The problem for those suing is that they have “a number of legal hurdles ahead in order to successfully prevail in this litigation.”
The claims Eller et al. have asserted include typical elements of toxic torts, such as issues of causation. But defendants like KBR and Halliburton, a government contractors, asserts various liability shields based on the theory that government immunity should be extended to them.

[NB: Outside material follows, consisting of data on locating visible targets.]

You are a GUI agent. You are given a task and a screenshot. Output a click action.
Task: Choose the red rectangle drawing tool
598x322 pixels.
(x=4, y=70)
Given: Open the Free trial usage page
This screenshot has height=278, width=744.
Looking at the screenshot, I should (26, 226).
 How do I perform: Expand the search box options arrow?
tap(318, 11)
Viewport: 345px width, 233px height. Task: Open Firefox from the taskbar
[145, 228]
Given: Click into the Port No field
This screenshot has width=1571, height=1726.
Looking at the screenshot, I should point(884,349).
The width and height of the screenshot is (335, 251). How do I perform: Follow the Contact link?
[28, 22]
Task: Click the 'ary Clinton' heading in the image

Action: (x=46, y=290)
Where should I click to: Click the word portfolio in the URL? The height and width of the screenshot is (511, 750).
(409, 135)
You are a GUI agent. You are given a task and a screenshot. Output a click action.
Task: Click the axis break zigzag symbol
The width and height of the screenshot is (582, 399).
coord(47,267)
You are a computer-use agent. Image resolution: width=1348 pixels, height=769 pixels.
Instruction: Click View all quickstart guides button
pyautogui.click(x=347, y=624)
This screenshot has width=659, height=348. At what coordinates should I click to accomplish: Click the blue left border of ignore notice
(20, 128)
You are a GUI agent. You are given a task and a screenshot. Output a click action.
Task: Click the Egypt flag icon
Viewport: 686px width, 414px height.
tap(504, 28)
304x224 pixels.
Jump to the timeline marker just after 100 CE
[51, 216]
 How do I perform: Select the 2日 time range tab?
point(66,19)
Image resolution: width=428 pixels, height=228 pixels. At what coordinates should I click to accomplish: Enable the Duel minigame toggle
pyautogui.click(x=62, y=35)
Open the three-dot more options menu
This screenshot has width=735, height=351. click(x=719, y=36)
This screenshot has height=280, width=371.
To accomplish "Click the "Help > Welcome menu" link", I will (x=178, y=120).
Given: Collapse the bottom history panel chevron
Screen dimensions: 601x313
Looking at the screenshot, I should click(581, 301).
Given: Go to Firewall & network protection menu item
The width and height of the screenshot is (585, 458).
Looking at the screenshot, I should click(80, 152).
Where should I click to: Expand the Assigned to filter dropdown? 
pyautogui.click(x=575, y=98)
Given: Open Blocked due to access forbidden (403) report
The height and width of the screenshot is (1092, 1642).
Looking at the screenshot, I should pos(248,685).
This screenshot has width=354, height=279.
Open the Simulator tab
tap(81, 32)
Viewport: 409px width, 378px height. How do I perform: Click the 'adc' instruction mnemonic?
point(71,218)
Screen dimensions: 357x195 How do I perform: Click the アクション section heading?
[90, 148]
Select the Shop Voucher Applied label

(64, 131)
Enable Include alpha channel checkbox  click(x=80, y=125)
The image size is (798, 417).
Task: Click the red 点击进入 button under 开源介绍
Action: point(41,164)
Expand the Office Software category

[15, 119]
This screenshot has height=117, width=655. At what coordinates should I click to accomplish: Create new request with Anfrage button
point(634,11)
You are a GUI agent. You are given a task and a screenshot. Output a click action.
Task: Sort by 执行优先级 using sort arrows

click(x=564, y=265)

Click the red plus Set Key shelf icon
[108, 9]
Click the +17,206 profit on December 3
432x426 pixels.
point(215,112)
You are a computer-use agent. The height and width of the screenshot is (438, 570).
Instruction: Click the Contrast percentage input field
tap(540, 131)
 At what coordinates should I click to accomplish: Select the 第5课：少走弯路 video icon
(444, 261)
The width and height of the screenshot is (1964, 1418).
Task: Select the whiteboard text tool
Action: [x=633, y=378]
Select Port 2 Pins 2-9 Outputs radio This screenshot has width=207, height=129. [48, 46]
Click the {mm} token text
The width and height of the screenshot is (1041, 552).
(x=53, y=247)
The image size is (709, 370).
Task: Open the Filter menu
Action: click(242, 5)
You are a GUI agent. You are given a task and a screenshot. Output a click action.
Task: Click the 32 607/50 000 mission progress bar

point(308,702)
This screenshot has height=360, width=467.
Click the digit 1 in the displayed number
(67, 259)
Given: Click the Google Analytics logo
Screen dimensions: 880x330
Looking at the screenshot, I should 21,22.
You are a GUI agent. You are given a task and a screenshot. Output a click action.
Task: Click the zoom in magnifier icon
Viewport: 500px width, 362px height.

I won’t review them here, other than to cite Kurera’s conclusion:
What is clear, however, is none of the tests or standards discussed within this article are sufficient to address the liability of government contractors under military logistics and performance contracts in the wartime context. The FTCA, the Feres doctrine, and the Boyle decision could not imagine the scope of military contracting taking over roles that once were exclusively conducted by military personnel. The Boyle test is likely too narrow to address LOGCAP contracts dealing with waste disposal services, while Hudgens and Saleh have their own limitations. Although Hudgens addressed a maintenance services contract, the government specifications for conduct under this contract were still fairly well defined, allowing the court to effectively modify the Boyle test. Although the Boyle court suggested it should not matter what type of contract it is, the Boyle test is extremely difficult to apply because LOGCAP contracts by their nature lack the specificity of supply contracts. Application of Saleh presents limitations to the Burn Pit Litigation as well. The Saleh test applies to combatant activities; although burn pit operation and use occurred during wartime in a combatant zone, the activity itself is not combative.
The lack of a clear test for holding government military contracts liable under LOGCAP contracts poses significant issues for Plaintiffs in the Burn Pit Litigation. Although Plaintiffs intend to litigate this suit as a “garden variety toxic tort” case, the factual complexities will pose concern for a reviewing court in determining whether the negligence claims can be judged as such and not be influenced by the wartime context and setting.